Joro restaurant review: ‘Such good food for so little money’

‘The confit of Jerusalem artichoke was superb, the sweet cubes of choke almost fruity in the salty, foaming chicken and fish bone broth’

Giles Coren; Joro, Sheffield: “The vibe is faintly reminiscent of Gareth Ward’s revered Ynyshir in Ceredigion”
Giles Coren; Joro, Sheffield: “The vibe is faintly reminiscent of Gareth Ward’s revered Ynyshir in Ceredigion”
TOM JACKSON, TIM GREEN
The Times

I am rarely the first critic into a restaurant, but I am sometimes the last. And so it may prove with Joro, which, having opened in a shipping container unit on Shalesmoor in central Sheffield in 2016, is to move, finally, after years of delay, to a spanking new site at Oughtibridge Mill, on the edge of the Peak District, which promises to be more in keeping with its status as one of the best restaurants in South Yorkshire. And while much will unquestionably be gained — the views will be stupendous, the space full of light and air and the kitchen at last big enough to swing a ladle in — some things will also be lost.

Such as the bizarre accolade of being the only restaurant in Britain that you enter through the loos. And I didn’t do it by mistake either. Navigating from the station on my iPhone, as always, I came down the A61 onto Shalesmoor, turned right at the only possible place you could, through a gap in the steel, under a staircase, down a corridor, and only knew I was in roughly the right place because a sign on the door said, “Joro — Bathrooms”.

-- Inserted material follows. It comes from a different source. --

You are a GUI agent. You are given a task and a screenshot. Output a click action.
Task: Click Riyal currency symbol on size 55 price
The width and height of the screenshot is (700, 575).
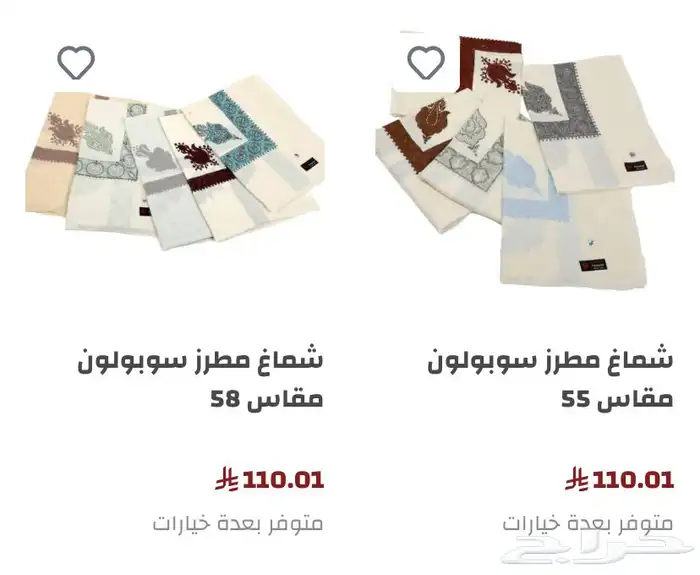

So I went in for a pee, obviously. A man of my age coming off a long train journey does not look that sort of gift horse in the mouth. And then I slid in through the side door past the wine fridges, where no one was surprised to see me or hastily ushered me round to the magnificent golden entrance lobby that the cooking here absolutely demands. They just checked me in, took my coat and walked me past the tiny kitchen (“Of course, there’s a massive prep area hidden away underground like at Noma?” I said. “No,” they said. “This is it”) into a neighbouring corridor (“room” is too grandiose a term) and sat me down at a soft, black, PVC-upholstered table (it was like eating off Suzi Quatro’s lap) with a wooden box on it, containing cutlery.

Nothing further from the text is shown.